Change the Download signed ActiveX controls to Prompt
Change the Download unsigned ActiveX controls to Disable
Change the Initialize and script ActiveX controls not marked as safe to Disable
Change the Installation of desktop items to Prompt
Change the Launching programs and files in an IFRAME to Prompt
Change the Navigate sub-frames across different domains to Prompt
When all these settings have been made, click on the OK button
If it prompts you as to whether or not you want to save the settings, press the Yes button.
Next, press the Apply button and then the OK to exit the Internet Properties page.

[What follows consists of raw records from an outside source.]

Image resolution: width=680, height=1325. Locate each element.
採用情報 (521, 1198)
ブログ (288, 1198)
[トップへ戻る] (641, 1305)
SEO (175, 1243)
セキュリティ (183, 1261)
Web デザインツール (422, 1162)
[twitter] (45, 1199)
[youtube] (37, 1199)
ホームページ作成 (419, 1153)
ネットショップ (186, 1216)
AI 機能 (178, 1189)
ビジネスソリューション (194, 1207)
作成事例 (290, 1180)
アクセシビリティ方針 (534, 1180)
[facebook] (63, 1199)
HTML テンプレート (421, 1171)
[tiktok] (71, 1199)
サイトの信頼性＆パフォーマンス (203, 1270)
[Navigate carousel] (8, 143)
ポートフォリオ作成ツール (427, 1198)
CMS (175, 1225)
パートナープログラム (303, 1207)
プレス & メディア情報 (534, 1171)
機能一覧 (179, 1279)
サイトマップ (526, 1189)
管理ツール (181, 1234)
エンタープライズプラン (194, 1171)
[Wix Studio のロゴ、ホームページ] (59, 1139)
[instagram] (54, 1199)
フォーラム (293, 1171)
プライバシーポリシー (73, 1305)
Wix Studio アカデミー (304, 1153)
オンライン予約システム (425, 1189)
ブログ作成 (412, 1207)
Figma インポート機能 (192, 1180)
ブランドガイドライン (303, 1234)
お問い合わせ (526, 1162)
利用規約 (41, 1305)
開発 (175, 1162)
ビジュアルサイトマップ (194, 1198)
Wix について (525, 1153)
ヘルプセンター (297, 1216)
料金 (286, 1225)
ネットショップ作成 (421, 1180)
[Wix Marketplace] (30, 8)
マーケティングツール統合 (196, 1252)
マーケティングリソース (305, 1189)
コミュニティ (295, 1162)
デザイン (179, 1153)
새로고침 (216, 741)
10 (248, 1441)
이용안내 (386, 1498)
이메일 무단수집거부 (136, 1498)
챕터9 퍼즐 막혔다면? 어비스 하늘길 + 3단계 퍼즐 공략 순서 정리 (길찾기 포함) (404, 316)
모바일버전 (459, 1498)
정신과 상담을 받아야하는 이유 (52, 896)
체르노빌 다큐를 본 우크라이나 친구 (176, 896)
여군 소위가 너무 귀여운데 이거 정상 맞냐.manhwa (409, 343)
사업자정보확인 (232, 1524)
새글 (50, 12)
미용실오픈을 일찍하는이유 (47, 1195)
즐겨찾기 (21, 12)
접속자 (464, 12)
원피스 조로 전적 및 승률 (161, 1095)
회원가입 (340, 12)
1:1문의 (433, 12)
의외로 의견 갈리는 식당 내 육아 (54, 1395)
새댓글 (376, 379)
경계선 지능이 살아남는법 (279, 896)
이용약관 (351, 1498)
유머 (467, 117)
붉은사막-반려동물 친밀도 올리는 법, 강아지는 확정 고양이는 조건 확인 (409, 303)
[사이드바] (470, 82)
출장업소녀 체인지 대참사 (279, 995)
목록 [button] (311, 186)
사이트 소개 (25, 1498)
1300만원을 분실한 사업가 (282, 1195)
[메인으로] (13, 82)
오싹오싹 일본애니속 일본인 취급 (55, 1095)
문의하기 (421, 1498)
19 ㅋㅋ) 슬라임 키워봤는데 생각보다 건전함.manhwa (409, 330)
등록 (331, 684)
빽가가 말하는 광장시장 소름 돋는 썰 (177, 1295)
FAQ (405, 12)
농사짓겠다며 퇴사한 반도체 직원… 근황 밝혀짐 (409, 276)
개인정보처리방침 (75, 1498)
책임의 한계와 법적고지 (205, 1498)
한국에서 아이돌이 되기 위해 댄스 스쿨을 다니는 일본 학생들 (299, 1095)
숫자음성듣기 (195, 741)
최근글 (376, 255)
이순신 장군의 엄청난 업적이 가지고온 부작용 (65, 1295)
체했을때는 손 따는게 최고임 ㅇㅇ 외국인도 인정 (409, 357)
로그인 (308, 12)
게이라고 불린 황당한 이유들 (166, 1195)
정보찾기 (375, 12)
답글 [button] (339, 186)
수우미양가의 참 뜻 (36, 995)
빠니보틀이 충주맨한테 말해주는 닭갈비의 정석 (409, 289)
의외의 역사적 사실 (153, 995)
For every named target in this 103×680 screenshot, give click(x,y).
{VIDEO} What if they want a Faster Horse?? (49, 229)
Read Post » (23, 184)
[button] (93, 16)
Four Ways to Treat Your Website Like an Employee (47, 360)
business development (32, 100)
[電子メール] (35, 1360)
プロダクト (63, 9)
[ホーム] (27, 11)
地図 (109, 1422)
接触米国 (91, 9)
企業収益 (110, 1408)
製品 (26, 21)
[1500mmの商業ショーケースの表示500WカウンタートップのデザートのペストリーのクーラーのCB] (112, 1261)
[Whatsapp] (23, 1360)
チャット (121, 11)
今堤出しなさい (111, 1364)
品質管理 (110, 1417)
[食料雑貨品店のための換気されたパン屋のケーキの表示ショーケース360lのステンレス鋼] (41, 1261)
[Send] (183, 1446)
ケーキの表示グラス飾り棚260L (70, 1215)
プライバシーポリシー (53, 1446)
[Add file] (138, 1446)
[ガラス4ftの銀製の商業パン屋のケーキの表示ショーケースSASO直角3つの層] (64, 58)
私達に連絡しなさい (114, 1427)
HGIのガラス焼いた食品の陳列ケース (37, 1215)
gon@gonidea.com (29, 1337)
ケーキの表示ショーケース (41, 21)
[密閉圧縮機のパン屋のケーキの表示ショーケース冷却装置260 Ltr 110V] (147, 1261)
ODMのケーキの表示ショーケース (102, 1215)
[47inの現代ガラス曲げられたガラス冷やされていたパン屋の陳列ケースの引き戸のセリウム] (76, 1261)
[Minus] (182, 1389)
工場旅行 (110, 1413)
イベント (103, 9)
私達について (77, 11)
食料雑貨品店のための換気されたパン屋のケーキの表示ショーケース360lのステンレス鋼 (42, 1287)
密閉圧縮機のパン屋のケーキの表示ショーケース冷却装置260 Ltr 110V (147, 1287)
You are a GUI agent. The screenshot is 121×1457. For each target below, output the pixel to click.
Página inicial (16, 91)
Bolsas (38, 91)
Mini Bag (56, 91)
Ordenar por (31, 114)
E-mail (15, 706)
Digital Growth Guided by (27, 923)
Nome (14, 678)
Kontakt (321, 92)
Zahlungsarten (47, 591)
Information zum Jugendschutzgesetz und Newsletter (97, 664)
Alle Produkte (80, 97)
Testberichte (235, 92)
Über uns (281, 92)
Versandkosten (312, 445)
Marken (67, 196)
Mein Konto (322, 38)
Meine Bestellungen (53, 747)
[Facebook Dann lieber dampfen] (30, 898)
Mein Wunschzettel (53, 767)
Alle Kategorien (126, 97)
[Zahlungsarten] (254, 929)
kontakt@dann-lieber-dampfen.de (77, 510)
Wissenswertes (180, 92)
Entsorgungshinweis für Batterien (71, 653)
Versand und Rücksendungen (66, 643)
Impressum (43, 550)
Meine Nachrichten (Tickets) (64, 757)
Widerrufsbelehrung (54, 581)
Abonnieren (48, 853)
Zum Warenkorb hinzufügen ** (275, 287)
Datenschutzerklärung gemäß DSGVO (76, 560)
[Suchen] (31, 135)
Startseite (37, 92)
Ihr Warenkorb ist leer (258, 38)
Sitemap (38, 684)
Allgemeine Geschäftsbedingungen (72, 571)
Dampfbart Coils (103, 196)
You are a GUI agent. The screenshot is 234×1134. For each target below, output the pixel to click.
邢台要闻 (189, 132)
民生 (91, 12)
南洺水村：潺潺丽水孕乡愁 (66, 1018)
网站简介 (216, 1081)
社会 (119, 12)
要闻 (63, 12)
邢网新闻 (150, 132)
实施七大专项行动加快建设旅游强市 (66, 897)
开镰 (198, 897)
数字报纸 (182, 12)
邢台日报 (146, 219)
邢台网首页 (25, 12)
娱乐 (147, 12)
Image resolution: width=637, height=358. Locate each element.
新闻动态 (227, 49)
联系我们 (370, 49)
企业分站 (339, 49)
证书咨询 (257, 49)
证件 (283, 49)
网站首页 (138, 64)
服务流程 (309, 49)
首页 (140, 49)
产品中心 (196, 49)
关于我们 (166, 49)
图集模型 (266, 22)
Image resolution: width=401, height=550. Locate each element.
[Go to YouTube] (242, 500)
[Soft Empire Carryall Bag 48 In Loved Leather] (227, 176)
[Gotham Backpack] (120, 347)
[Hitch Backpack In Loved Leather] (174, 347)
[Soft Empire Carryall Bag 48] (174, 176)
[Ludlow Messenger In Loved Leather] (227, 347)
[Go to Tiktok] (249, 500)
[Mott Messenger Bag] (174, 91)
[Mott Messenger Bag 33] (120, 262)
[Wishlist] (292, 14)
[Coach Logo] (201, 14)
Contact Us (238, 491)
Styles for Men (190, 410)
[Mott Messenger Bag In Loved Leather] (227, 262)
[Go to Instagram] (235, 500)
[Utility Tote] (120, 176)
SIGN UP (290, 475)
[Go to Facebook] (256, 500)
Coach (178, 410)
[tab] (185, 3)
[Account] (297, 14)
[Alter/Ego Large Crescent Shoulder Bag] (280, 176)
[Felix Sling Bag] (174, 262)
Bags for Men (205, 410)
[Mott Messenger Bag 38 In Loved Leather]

To help protect your computer in the future I recommend that you get the following free programs if you do not already have them:
WOT (http://www.mywot.com/), Web of Trust, warns you about risky websites that try to scam visitors, deliver malware or send spam. Protect your computer against online threats by using WOT as your front-line layer of protection when browsing or searching in unfamiliar territory. WOT's color-coded icons show you ratings for 21 million websites, helping you avoid the dangerous sites:
Green to go
Yellow for caution
Red to stop
WOT has an add-on available for both Firefox and IE.
SpywareBlaster (http://www.javacoolsoftware.com/sbdownload.html) prevents the installation of ActiveX-based malware, blocks cookies, and restricts the actions of "bad" sites. See tutorial here (http://www.bleepingcomputer.com/tutorials/tutorial49.html)
Follow this list and keep your antivirus program and antispyware programs updated and scan with them on a regular basis. By doing so, your potential for being infected again will reduce dramatically.
Hopefully this should take care of your problems! Good luck.
Do you have any questions to ask? Please do not hesitate to do so.
Regards,
Richard:greeting:
oldman960
2012-11-16, 01:26
Since this issue appears to be resolved ... this Topic has been closed.